• [Work item]:
Write the records below out again exactly as given, with no images.

============

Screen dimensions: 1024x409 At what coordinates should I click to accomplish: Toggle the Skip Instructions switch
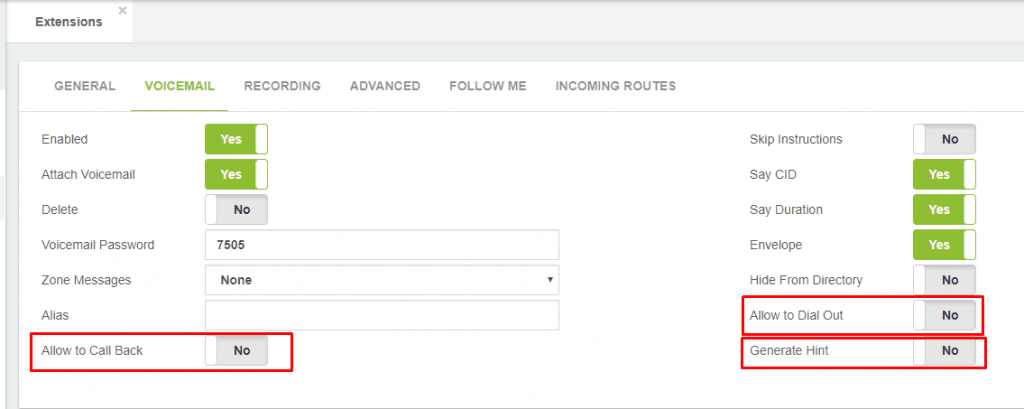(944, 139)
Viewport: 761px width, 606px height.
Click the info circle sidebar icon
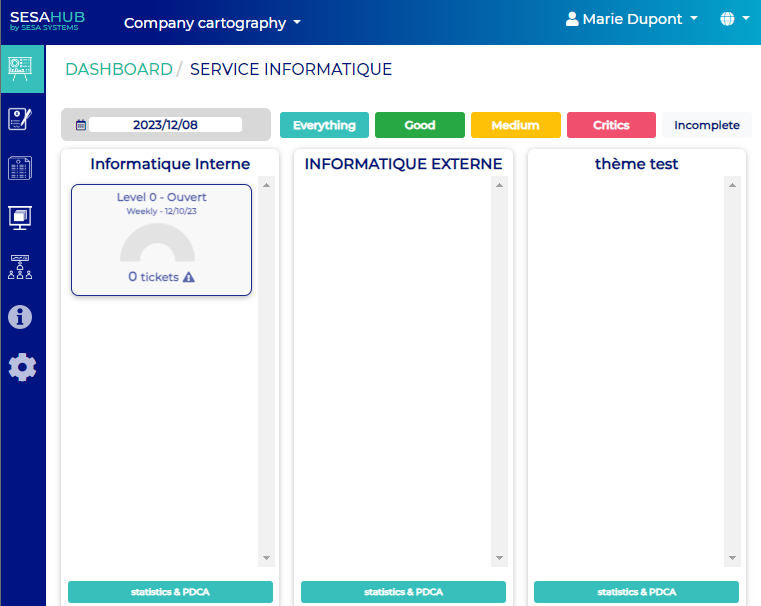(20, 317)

============

• [Response]:
Screen dimensions: 1024x409 At what coordinates should I click to accomplish: Toggle the Skip Instructions switch
(944, 139)
Viewport: 761px width, 606px height.
Click the info circle sidebar icon
(20, 317)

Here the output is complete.